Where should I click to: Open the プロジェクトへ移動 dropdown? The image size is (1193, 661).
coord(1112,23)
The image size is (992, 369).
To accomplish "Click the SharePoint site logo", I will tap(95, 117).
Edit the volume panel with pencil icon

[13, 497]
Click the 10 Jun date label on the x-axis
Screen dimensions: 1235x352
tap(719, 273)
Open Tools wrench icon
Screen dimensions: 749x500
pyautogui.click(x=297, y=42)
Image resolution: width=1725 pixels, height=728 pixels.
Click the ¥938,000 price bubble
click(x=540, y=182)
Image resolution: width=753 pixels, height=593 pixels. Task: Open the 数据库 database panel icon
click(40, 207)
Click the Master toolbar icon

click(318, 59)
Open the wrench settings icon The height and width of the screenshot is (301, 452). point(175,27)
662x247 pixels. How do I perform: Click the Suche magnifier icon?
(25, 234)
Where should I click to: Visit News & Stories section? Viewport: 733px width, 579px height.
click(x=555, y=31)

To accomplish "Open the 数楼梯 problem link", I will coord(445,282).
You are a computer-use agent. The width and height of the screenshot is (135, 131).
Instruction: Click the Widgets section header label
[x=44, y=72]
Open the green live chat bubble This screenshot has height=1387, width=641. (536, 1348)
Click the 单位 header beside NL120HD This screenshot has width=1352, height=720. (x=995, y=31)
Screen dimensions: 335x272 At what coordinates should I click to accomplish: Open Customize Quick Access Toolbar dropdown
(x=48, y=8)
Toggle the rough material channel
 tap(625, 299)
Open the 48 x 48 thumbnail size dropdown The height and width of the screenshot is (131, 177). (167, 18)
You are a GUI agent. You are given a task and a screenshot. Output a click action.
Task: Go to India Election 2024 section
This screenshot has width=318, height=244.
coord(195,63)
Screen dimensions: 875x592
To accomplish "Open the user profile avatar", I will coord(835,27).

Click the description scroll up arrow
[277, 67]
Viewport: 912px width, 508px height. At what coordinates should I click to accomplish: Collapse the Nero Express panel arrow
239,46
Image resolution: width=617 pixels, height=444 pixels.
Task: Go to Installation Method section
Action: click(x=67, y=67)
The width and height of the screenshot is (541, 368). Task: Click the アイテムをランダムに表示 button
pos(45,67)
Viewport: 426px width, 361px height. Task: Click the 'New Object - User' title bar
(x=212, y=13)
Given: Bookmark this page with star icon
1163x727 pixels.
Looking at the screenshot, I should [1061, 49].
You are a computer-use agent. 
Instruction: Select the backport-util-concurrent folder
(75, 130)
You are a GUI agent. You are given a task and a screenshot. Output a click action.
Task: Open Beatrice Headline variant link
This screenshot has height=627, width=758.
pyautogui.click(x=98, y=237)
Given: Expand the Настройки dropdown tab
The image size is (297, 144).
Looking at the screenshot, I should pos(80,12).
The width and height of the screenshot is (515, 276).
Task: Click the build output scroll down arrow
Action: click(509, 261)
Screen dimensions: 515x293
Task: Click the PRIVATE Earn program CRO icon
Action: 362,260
===
Written exercise: Copy the listing above line for line, with nothing changed.

Result:
Where should I click to: Open the プロジェクトへ移動 dropdown? The image size is (1193, 661).
coord(1112,23)
The image size is (992, 369).
To accomplish "Click the SharePoint site logo", I will tap(95, 117).
Edit the volume panel with pencil icon

[13, 497]
Click the 10 Jun date label on the x-axis
Screen dimensions: 1235x352
tap(719, 273)
Open Tools wrench icon
Screen dimensions: 749x500
pyautogui.click(x=297, y=42)
Image resolution: width=1725 pixels, height=728 pixels.
Click the ¥938,000 price bubble
click(x=540, y=182)
Image resolution: width=753 pixels, height=593 pixels. Task: Open the 数据库 database panel icon
click(40, 207)
Click the Master toolbar icon

click(318, 59)
Open the wrench settings icon The height and width of the screenshot is (301, 452). point(175,27)
662x247 pixels. How do I perform: Click the Suche magnifier icon?
(25, 234)
Where should I click to: Visit News & Stories section? Viewport: 733px width, 579px height.
click(x=555, y=31)

To accomplish "Open the 数楼梯 problem link", I will coord(445,282).
You are a computer-use agent. The width and height of the screenshot is (135, 131).
Instruction: Click the Widgets section header label
[x=44, y=72]
Open the green live chat bubble This screenshot has height=1387, width=641. (536, 1348)
Click the 单位 header beside NL120HD This screenshot has width=1352, height=720. (x=995, y=31)
Screen dimensions: 335x272 At what coordinates should I click to accomplish: Open Customize Quick Access Toolbar dropdown
(x=48, y=8)
Toggle the rough material channel
 tap(625, 299)
Open the 48 x 48 thumbnail size dropdown The height and width of the screenshot is (131, 177). (167, 18)
You are a GUI agent. You are given a task and a screenshot. Output a click action.
Task: Go to India Election 2024 section
This screenshot has width=318, height=244.
coord(195,63)
Screen dimensions: 875x592
To accomplish "Open the user profile avatar", I will coord(835,27).

Click the description scroll up arrow
[277, 67]
Viewport: 912px width, 508px height. At what coordinates should I click to accomplish: Collapse the Nero Express panel arrow
239,46
Image resolution: width=617 pixels, height=444 pixels.
Task: Go to Installation Method section
Action: click(x=67, y=67)
The width and height of the screenshot is (541, 368). Task: Click the アイテムをランダムに表示 button
pos(45,67)
Viewport: 426px width, 361px height. Task: Click the 'New Object - User' title bar
(x=212, y=13)
Given: Bookmark this page with star icon
1163x727 pixels.
Looking at the screenshot, I should [1061, 49].
You are a computer-use agent. 
Instruction: Select the backport-util-concurrent folder
(75, 130)
You are a GUI agent. You are given a task and a screenshot. Output a click action.
Task: Open Beatrice Headline variant link
This screenshot has height=627, width=758.
pyautogui.click(x=98, y=237)
Given: Expand the Настройки dropdown tab
The image size is (297, 144).
Looking at the screenshot, I should pos(80,12).
The width and height of the screenshot is (515, 276).
Task: Click the build output scroll down arrow
Action: click(509, 261)
Screen dimensions: 515x293
Task: Click the PRIVATE Earn program CRO icon
Action: 362,260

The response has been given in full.